What to produce
Return every line from the one with "Home (11, 31)" through the one with "16 Comments (108, 77)", inclusive, exactly as it appears below.

══ Data for review ══

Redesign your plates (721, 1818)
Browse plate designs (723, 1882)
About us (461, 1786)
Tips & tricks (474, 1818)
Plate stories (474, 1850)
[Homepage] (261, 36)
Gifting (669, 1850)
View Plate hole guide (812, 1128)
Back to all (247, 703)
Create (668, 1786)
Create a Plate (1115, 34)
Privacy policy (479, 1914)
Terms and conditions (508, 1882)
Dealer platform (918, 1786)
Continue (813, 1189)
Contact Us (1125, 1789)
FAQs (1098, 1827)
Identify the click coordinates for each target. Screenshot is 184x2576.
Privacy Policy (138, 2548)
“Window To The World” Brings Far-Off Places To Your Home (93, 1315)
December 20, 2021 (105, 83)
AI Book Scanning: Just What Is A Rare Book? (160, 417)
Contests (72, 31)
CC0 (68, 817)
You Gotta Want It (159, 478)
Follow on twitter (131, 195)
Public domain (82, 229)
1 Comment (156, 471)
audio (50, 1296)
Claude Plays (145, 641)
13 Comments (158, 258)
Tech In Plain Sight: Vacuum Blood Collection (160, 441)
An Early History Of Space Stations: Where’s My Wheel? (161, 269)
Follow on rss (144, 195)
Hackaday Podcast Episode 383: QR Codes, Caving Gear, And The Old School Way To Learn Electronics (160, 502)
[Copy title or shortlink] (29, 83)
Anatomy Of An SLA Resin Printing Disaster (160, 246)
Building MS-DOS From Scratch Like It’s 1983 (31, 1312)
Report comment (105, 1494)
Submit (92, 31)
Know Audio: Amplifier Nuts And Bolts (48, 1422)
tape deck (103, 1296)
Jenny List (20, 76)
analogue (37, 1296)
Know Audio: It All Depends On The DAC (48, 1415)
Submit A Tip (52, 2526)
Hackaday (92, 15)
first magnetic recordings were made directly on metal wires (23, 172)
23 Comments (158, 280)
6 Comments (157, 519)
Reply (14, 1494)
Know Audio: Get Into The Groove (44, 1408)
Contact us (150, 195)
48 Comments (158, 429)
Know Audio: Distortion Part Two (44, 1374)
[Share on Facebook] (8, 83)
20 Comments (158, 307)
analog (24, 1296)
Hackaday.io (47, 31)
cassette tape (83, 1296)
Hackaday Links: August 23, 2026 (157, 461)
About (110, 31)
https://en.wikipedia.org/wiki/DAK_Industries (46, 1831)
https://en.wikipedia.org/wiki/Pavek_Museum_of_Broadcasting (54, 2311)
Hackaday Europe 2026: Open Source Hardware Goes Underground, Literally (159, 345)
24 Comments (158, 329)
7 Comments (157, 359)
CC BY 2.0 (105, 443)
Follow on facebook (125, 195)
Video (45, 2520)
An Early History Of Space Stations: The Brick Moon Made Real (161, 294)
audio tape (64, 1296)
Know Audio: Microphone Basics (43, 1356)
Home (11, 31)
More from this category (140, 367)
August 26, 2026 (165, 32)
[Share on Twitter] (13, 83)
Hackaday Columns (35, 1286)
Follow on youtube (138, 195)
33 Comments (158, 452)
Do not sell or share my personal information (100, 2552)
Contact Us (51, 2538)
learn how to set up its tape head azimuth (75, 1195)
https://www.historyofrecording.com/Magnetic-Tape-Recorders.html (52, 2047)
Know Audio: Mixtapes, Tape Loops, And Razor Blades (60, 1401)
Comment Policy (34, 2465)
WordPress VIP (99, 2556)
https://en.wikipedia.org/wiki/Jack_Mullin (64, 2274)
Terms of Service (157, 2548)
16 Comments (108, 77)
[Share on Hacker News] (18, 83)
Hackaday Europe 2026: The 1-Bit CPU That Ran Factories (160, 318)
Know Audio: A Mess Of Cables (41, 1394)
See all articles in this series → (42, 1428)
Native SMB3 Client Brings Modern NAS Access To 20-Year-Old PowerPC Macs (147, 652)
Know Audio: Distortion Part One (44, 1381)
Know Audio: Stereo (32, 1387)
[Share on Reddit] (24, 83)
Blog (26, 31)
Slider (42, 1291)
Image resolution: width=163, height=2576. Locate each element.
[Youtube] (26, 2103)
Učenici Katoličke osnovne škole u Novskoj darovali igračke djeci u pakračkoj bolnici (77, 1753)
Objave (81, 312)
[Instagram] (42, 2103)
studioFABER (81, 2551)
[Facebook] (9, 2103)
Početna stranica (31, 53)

═══

Task solution
Home (11, 31)
More from this category (140, 367)
August 26, 2026 (165, 32)
[Share on Twitter] (13, 83)
Hackaday Columns (35, 1286)
Follow on youtube (138, 195)
33 Comments (158, 452)
Do not sell or share my personal information (100, 2552)
Contact Us (51, 2538)
learn how to set up its tape head azimuth (75, 1195)
https://www.historyofrecording.com/Magnetic-Tape-Recorders.html (52, 2047)
Know Audio: Mixtapes, Tape Loops, And Razor Blades (60, 1401)
Comment Policy (34, 2465)
WordPress VIP (99, 2556)
https://en.wikipedia.org/wiki/Jack_Mullin (64, 2274)
Terms of Service (157, 2548)
16 Comments (108, 77)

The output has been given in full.